TASK TO CARRY OUT: The entries that follow need to be returned without any alteration.
GIVEN RECORDS Start Marker
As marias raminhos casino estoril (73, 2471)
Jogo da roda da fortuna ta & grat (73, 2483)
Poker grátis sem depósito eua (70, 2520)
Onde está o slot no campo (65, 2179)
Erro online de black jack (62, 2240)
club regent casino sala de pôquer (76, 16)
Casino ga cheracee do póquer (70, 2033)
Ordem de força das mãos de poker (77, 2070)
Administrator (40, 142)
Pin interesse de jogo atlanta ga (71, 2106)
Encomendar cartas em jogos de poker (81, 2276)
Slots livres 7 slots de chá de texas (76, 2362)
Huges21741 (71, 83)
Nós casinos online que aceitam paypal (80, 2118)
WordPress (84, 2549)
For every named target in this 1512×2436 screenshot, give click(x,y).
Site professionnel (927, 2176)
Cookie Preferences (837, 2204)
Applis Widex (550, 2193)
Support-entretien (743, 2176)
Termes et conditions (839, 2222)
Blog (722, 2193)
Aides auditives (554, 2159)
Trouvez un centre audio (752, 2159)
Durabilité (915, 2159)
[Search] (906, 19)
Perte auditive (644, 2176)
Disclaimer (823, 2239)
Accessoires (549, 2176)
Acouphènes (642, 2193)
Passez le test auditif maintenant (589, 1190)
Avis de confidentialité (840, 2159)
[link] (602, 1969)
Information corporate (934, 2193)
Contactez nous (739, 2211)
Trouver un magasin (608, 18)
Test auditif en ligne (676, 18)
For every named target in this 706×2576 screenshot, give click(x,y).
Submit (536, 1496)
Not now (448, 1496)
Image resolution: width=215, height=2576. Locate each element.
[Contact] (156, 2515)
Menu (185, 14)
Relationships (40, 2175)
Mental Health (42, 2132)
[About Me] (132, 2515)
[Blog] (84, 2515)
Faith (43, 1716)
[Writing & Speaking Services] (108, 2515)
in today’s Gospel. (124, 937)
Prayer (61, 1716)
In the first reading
GIVEN RECORDS End Marker
RESULT OF THE TASK:
As marias raminhos casino estoril (73, 2471)
Jogo da roda da fortuna ta & grat (73, 2483)
Poker grátis sem depósito eua (70, 2520)
Onde está o slot no campo (65, 2179)
Erro online de black jack (62, 2240)
club regent casino sala de pôquer (76, 16)
Casino ga cheracee do póquer (70, 2033)
Ordem de força das mãos de poker (77, 2070)
Administrator (40, 142)
Pin interesse de jogo atlanta ga (71, 2106)
Encomendar cartas em jogos de poker (81, 2276)
Slots livres 7 slots de chá de texas (76, 2362)
Huges21741 (71, 83)
Nós casinos online que aceitam paypal (80, 2118)
WordPress (84, 2549)
For every named target in this 1512×2436 screenshot, give click(x,y).
Site professionnel (927, 2176)
Cookie Preferences (837, 2204)
Applis Widex (550, 2193)
Support-entretien (743, 2176)
Termes et conditions (839, 2222)
Blog (722, 2193)
Aides auditives (554, 2159)
Trouvez un centre audio (752, 2159)
Durabilité (915, 2159)
[Search] (906, 19)
Perte auditive (644, 2176)
Disclaimer (823, 2239)
Accessoires (549, 2176)
Acouphènes (642, 2193)
Passez le test auditif maintenant (589, 1190)
Avis de confidentialité (840, 2159)
[link] (602, 1969)
Information corporate (934, 2193)
Contactez nous (739, 2211)
Trouver un magasin (608, 18)
Test auditif en ligne (676, 18)
For every named target in this 706×2576 screenshot, give click(x,y).
Submit (536, 1496)
Not now (448, 1496)
Image resolution: width=215, height=2576. Locate each element.
[Contact] (156, 2515)
Menu (185, 14)
Relationships (40, 2175)
Mental Health (42, 2132)
[About Me] (132, 2515)
[Blog] (84, 2515)
Faith (43, 1716)
[Writing & Speaking Services] (108, 2515)
in today’s Gospel. (124, 937)
Prayer (61, 1716)
In the first reading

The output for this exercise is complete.